* start *

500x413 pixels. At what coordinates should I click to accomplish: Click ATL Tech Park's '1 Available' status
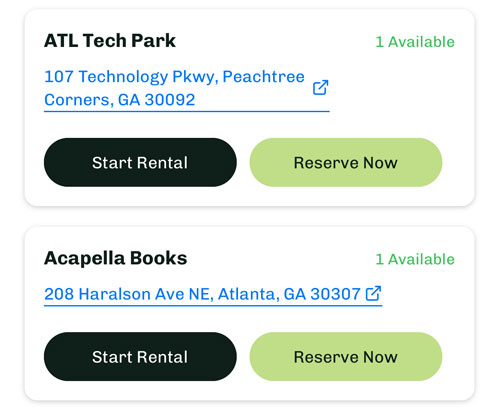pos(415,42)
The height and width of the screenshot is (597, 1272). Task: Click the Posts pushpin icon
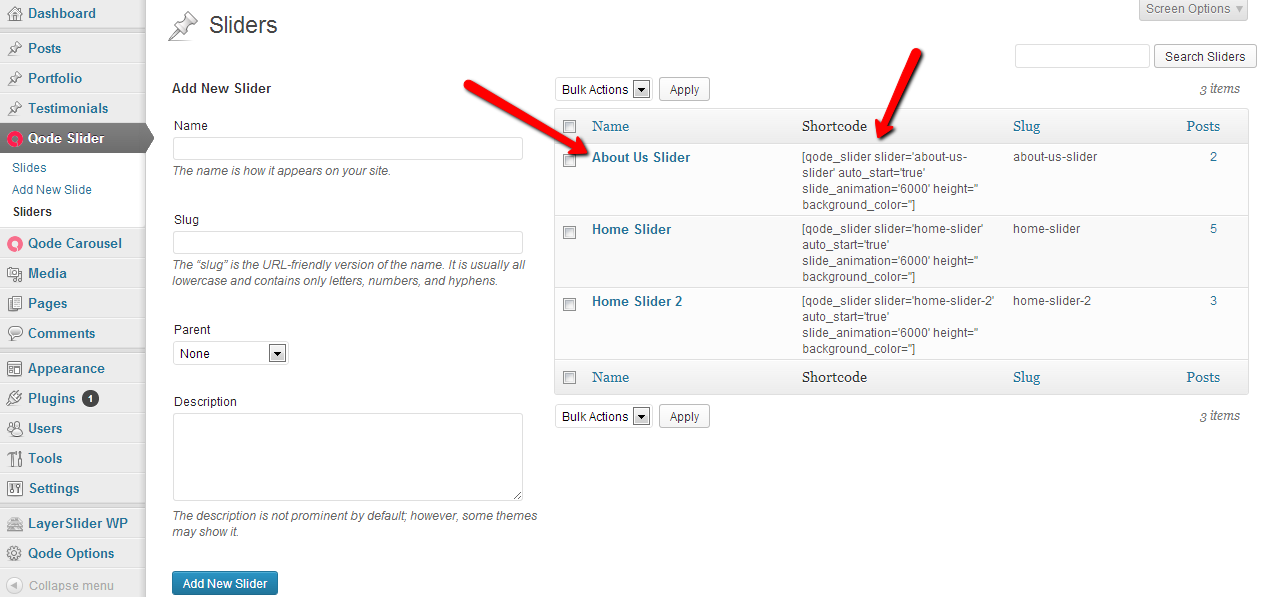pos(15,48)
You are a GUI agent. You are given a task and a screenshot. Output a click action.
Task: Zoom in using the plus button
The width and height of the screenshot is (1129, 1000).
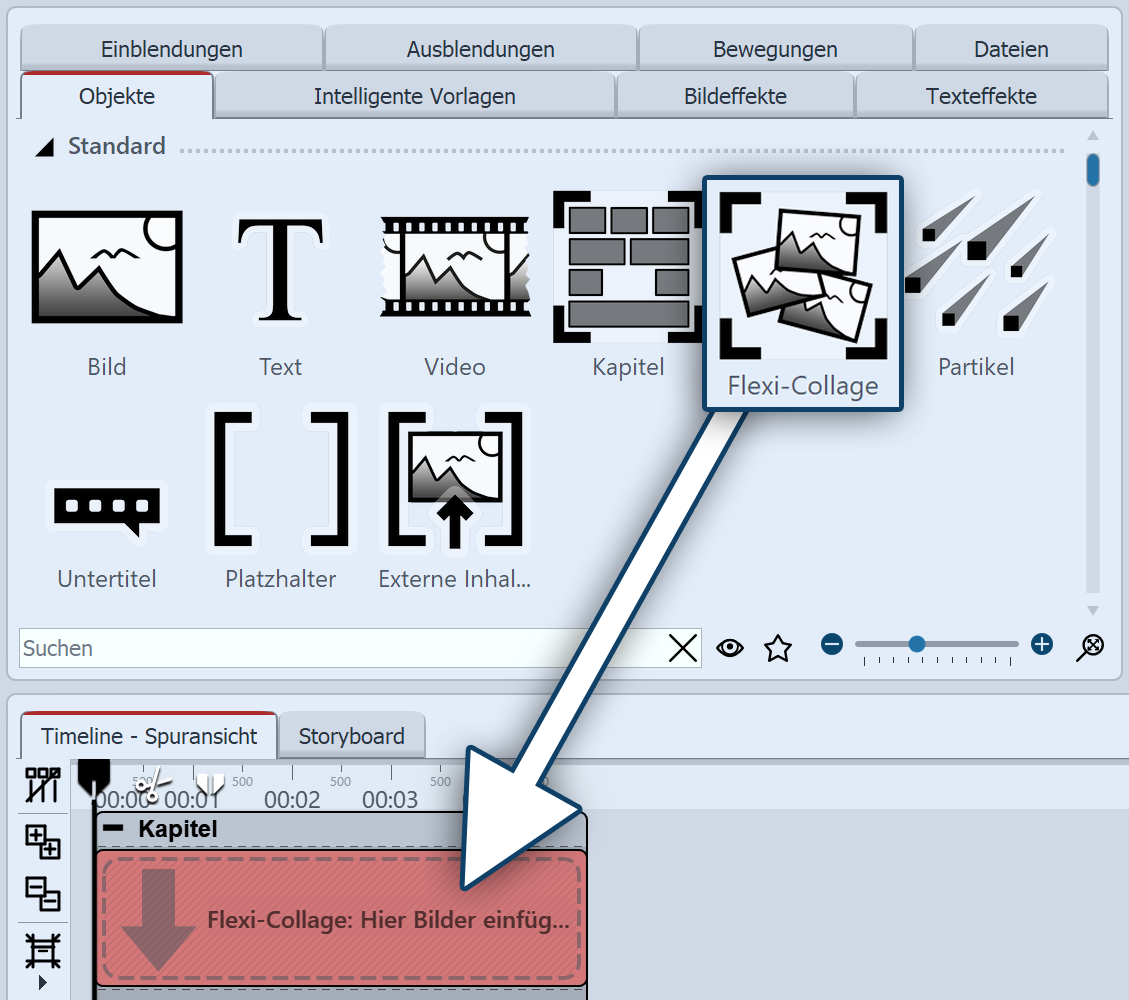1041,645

* end *
* start *

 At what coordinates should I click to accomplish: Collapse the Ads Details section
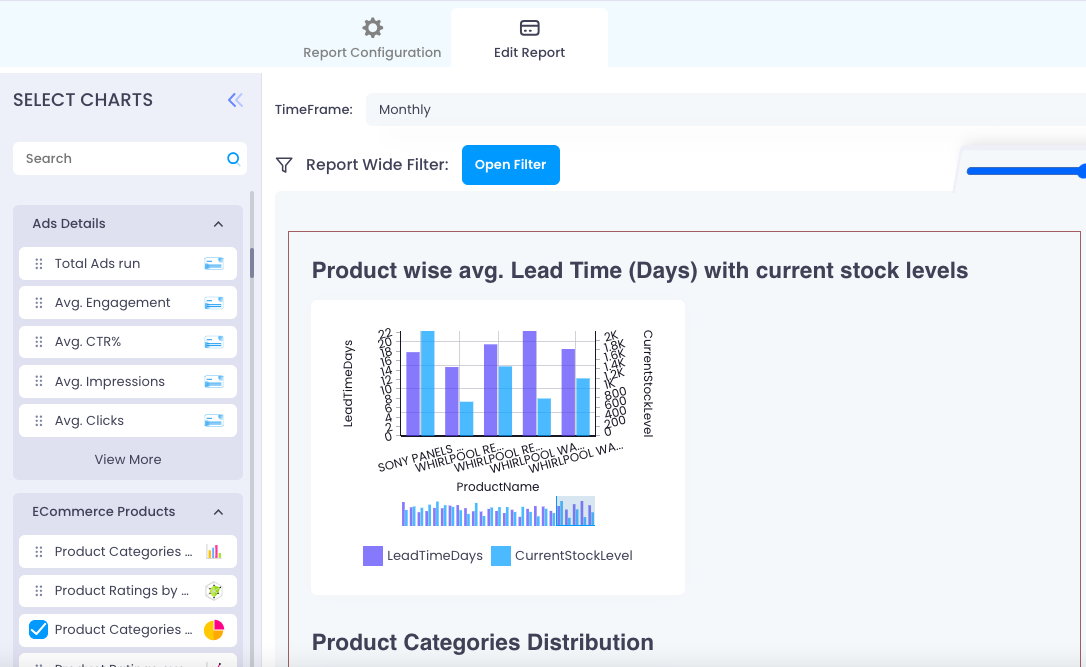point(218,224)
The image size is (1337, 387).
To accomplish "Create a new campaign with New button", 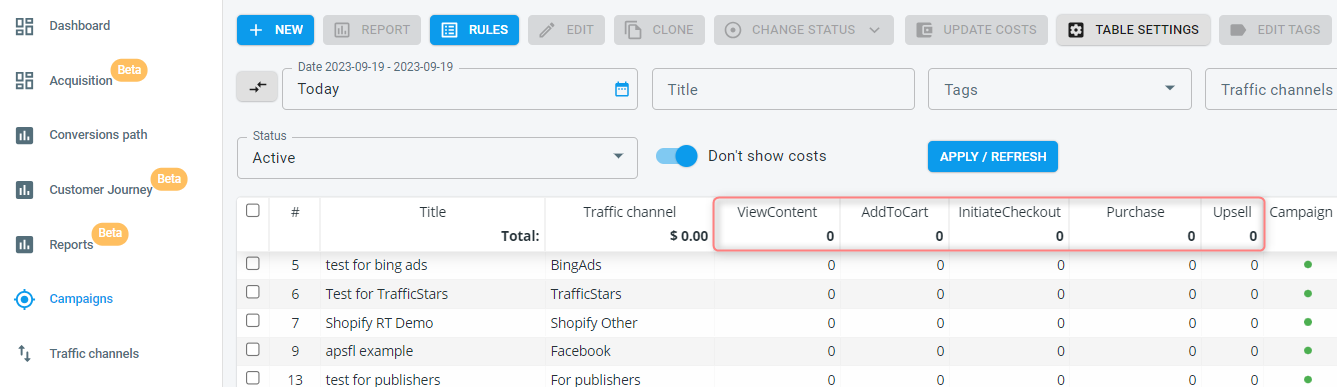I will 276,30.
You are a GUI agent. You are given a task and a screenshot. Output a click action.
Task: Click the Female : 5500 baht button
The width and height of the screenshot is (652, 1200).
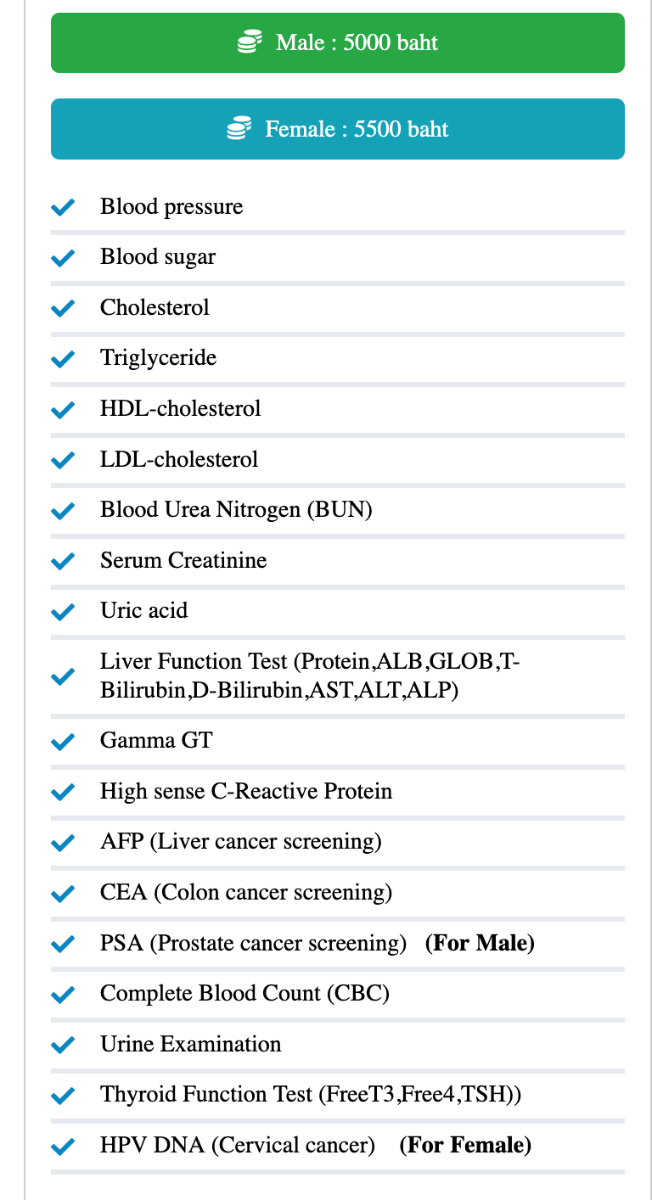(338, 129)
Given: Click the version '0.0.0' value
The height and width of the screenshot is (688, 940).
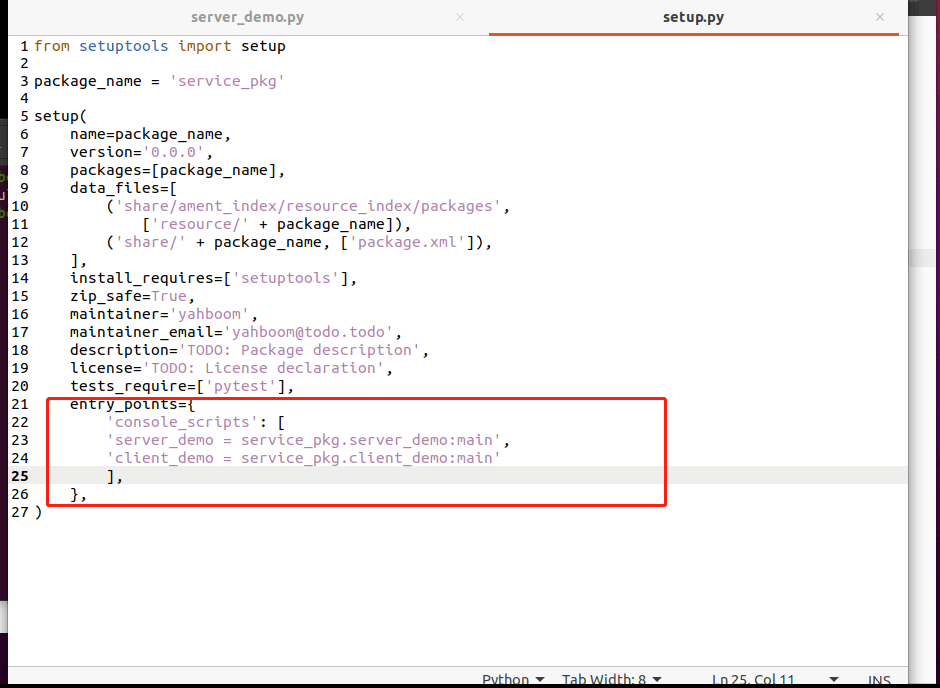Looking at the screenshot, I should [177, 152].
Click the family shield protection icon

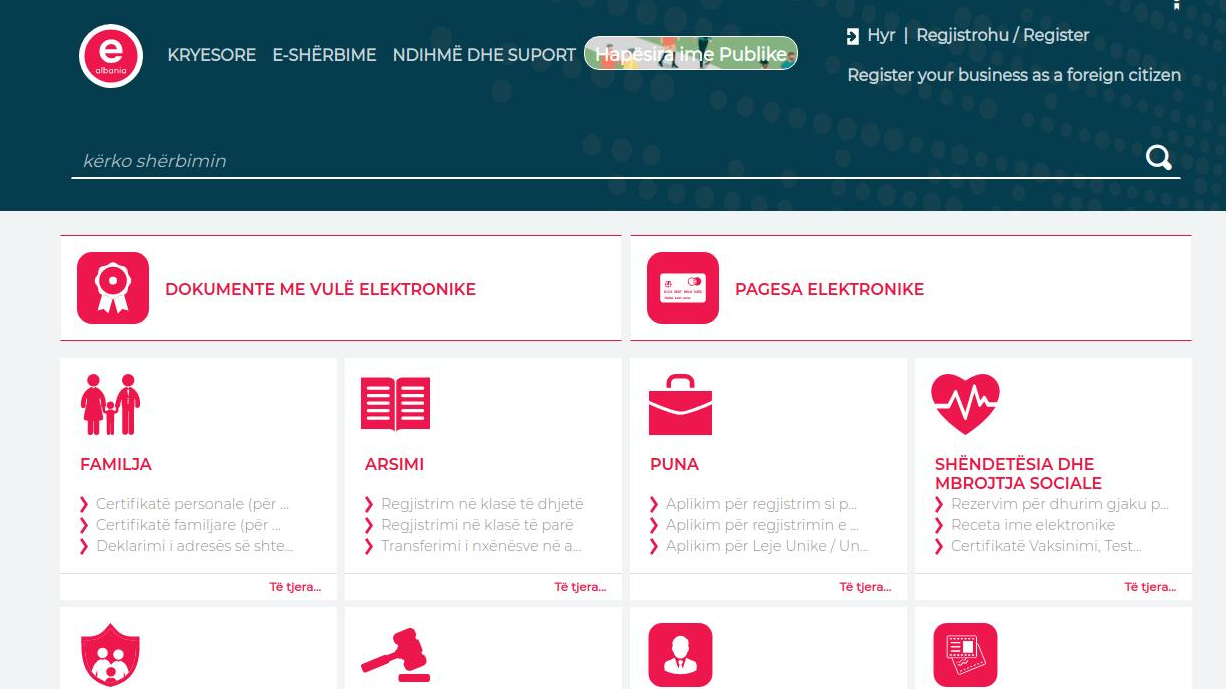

* end *

» **EXERCISE DIRECTIONS**
Pick out each line of the material that contains the word "what" and copy those lines.

» **FINISHED TASK**
500x413 pixels. At what coordinates should I click to accomplish: Click ATL Tech Park's '1 Available' status
 At what coordinates should I click to accomplish: Collapse the Ads Details section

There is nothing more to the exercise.